* start DATASET RECORDS *

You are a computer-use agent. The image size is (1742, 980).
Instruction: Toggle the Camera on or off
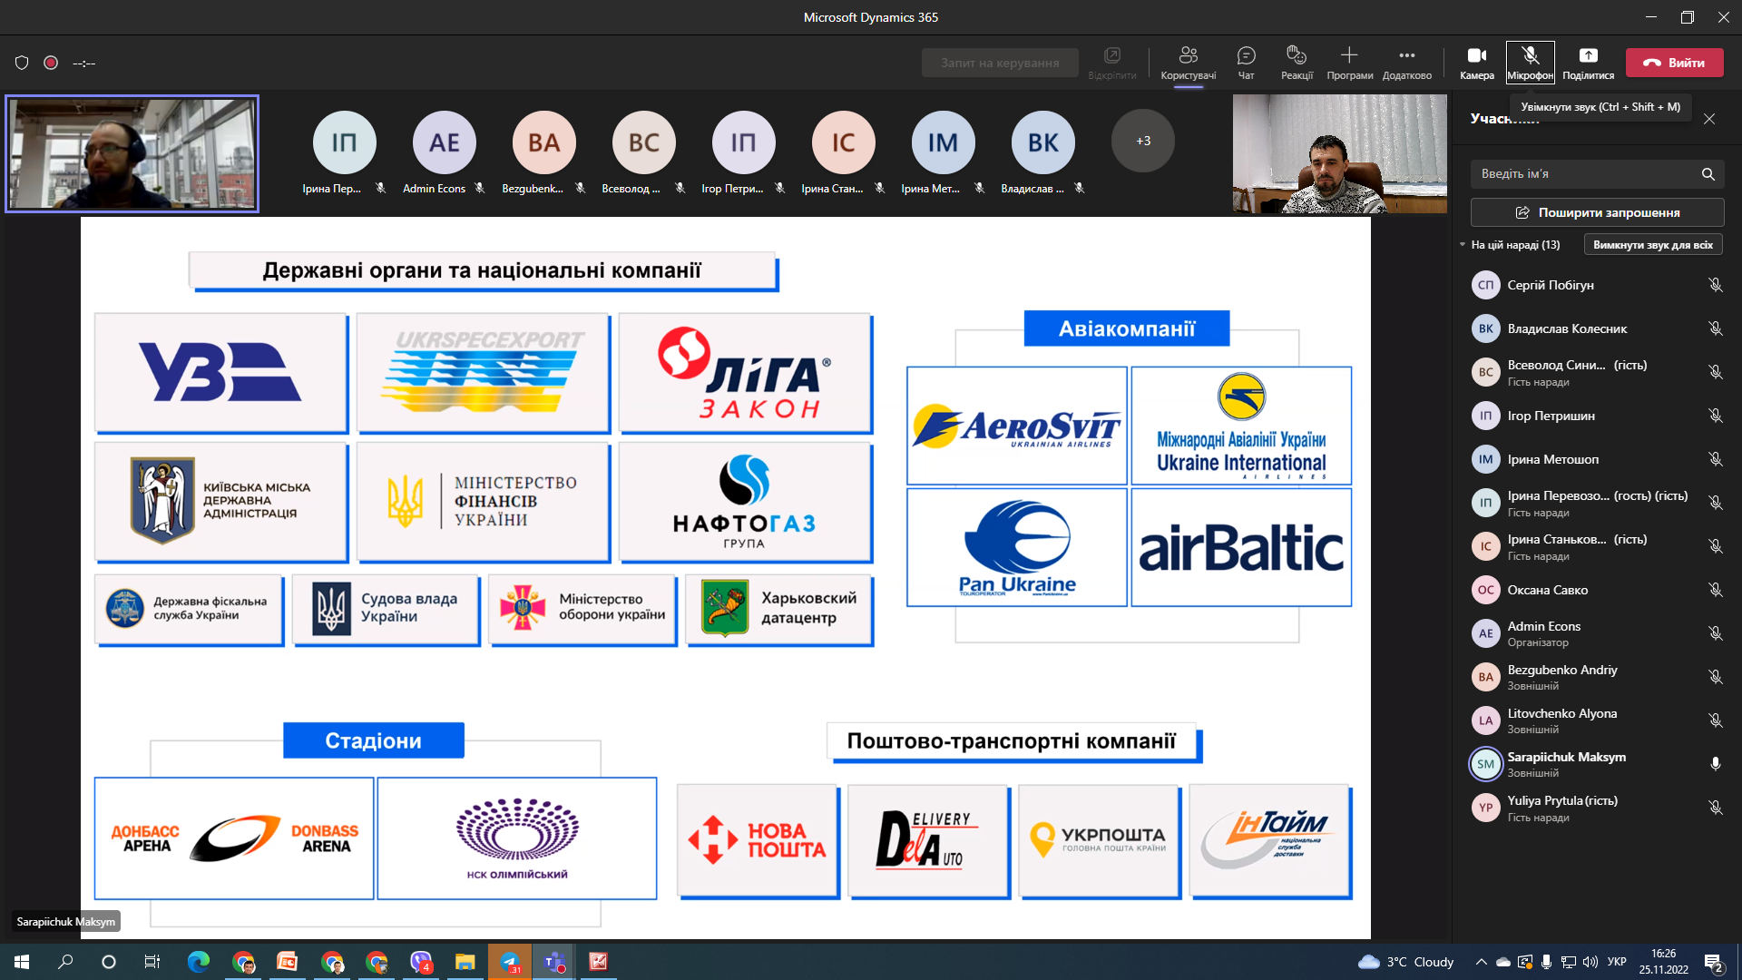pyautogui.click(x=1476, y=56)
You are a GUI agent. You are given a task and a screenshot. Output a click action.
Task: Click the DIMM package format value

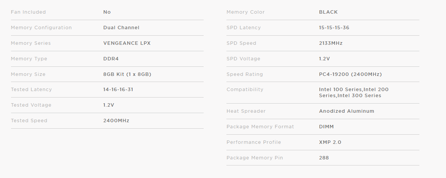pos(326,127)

* end DATASET RECORDS *
* start DATASET RECORDS *

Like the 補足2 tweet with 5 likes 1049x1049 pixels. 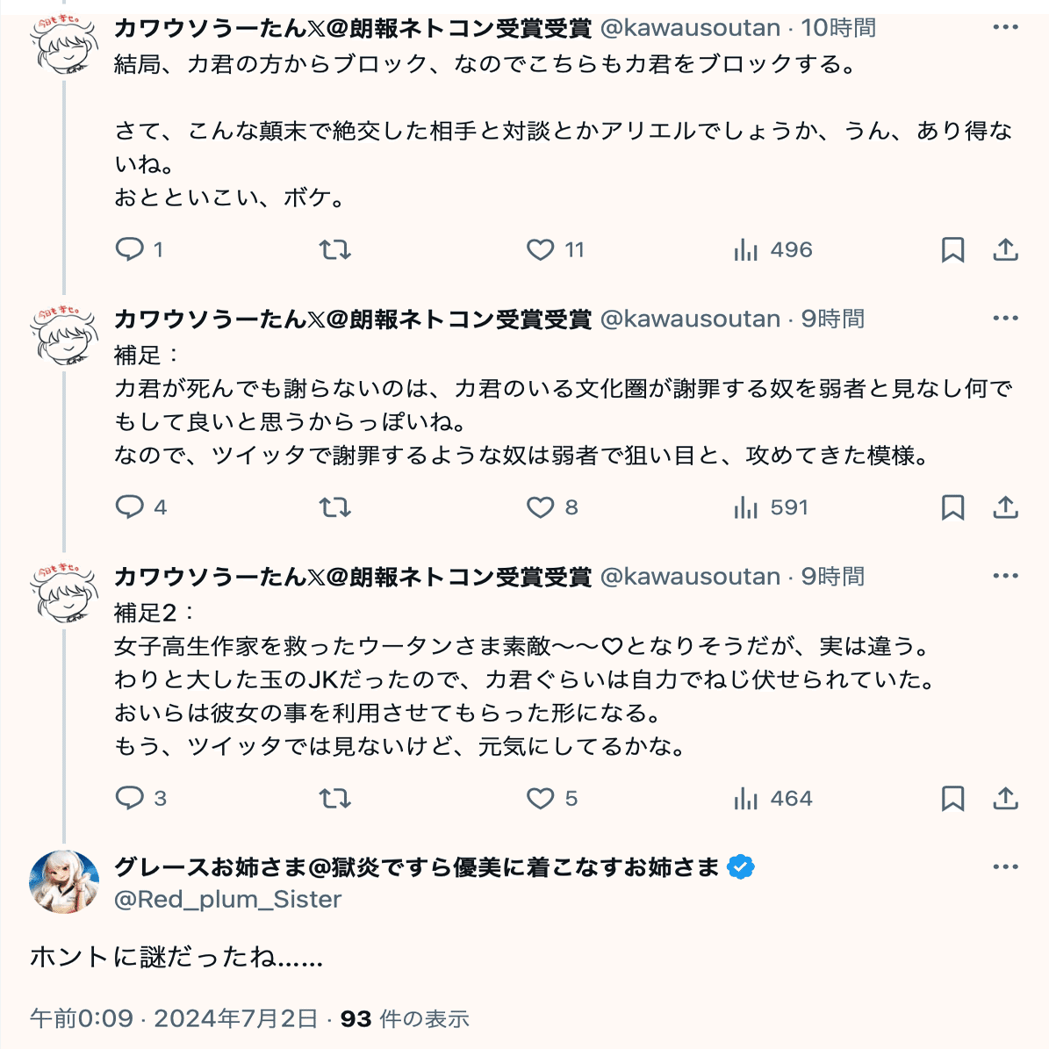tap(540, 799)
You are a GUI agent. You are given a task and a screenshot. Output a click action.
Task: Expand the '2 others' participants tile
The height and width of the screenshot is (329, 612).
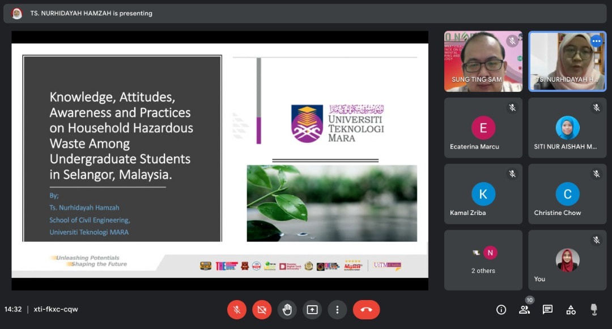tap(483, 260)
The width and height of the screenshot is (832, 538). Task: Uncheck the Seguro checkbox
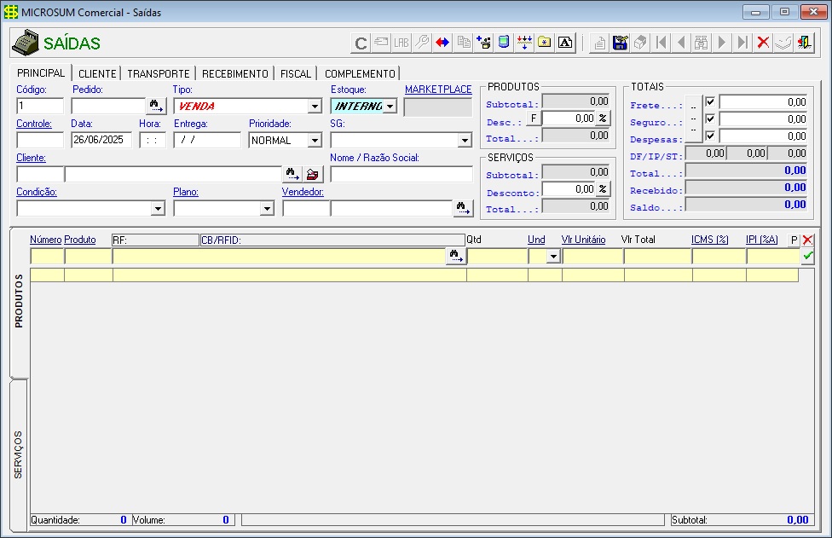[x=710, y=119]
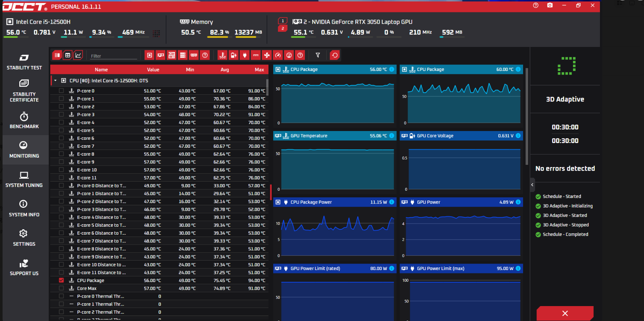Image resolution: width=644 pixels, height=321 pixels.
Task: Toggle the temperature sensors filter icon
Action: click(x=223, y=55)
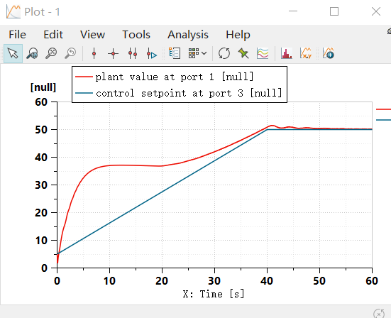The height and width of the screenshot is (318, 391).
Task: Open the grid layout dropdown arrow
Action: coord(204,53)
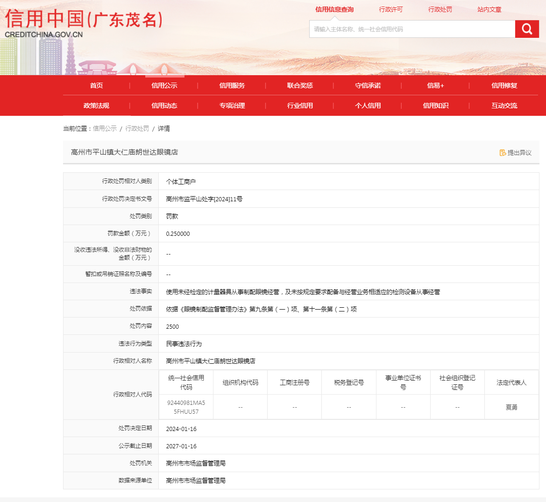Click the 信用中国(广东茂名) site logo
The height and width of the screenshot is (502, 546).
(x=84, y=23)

* end DATASET RECORDS *
* start DATASET RECORDS *

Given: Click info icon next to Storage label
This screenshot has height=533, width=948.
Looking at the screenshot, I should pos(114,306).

* end DATASET RECORDS *

GOAL: Write out the lines of the records exactly, from the line that contains "Given: Click info icon next to Storage label" up to and including the line that contains "Looking at the".

EXERCISE SOLUTION:
Given: Click info icon next to Storage label
This screenshot has height=533, width=948.
Looking at the screenshot, I should pos(114,306).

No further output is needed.